Split the GPU with batch size is feasible, however, we have to think about how to merge the training result together, for example, when GPU 1 is training 20 batches data and our mode is being modified, while GPU 2 is also changing our model. How can we handle this conflict?

kcheng999 commented 7 years ago

Refer to this structure: https://www.tensorflow.org/images/Parallelism.png I think your code is the same with this structure. I have read the code https://github.com/hx173149/C3D-tensorflow and I have not found any mistakes. I wonder about the variable reuse problems you mentioned before, because I didn't find them. Could you please tell me how the variable reuse problem occurs in that code? @frankgu

gudongfeng commented 7 years ago

I will try to fix the reuse problem in my fork and notify you when I am done. Cheers. @kcheng999

gudongfeng commented 7 years ago

have a try @kcheng999 fork

kcheng999 commented 7 years ago

Thank you so much! I will try you code on my datasets. @frankgu

kcheng999 commented 7 years ago

I test your new code, and find a restore bug. In your code, you writeconv3 = tf.concat((pool2, conv3), 4) ,so here the conv3 is 384 channels and conv4 is 768 channels. But in the sports1M pretrained model, the conv3 is 256 channels and conv4 is 512 channels. They don't match. Therefore, I get an error:

InvalidArgumentError (see above for traceback): Assign requires shapes of both tensors to match. lhs shape= [768] rhs shape= [512] [[Node: save_1/Assign_4 = Assign[T=DT_FLOAT, _class=["loc:@c3d_var/conv4/biases_a"], use_locking=true, validate_shape=true, _device="/job:localhost/replica:0/task:0/cpu:0"](c3d_var/conv4/biases_a, save_1/RestoreV2_4)]]

So could you please tell me how you use the pretrain model? @frankgu

kcheng999 commented 7 years ago

I delete the concatenate operation, and run your code. But I found another bug. @frankgu The code works well when gpu_num =1 or 2. But when I set gpu_num>2, I get an error. For example, if gpu_num=8, the error is:

NotFoundError (see above for traceback): Key tower_7/c3d_var/conv2/weight_loss/loss not found in checkpoint [[Node: save/RestoreV2_183 = RestoreV2[dtypes=[DT_FLOAT], _device="/job:localhost/replica:0/task:0/cpu:0"](_recv_save/Const_0, save/RestoreV2_183/tensor_names, save/RestoreV2_183/shape_and_slices)]] [[Node: save/RestoreV2_91/_207 = _Recv[client_terminated=false, recv_device="/job:localhost/replica:0/task:0/gpu:0", send_device="/job:localhost/replica:0/task:0/cpu:0", send_device_incarnation=1, tensor_name="edge_1021_save/RestoreV2_91", tensor_type=DT_FLOAT, _device="/job:localhost/replica:0/task:0/gpu:0"]()]]

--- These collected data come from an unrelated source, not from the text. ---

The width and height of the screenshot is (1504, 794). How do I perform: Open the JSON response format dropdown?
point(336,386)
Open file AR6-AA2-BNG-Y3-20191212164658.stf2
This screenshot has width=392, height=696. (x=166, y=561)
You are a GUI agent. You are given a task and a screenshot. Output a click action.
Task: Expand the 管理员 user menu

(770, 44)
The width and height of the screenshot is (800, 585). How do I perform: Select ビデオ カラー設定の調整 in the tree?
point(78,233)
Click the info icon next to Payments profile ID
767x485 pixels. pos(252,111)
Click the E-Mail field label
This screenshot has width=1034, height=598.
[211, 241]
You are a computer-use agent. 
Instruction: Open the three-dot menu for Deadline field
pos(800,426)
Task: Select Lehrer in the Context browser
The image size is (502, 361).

joefang66 commented 7 years ago

@frankgu Hi Frank, thank you for providing the fork. I have tried to run train_c3d.py in your fork version, but meet the following error. Could you please check it?

F tensorflow/core/framework/tensor_shape.cc:172] Check failed: size >= 0 (-9619537920 vs. 0)

Thanks a lot.

hx173149 commented 7 years ago

Hi @joefang66 you can try the latest code once more, it has supported TF 1.2 version now.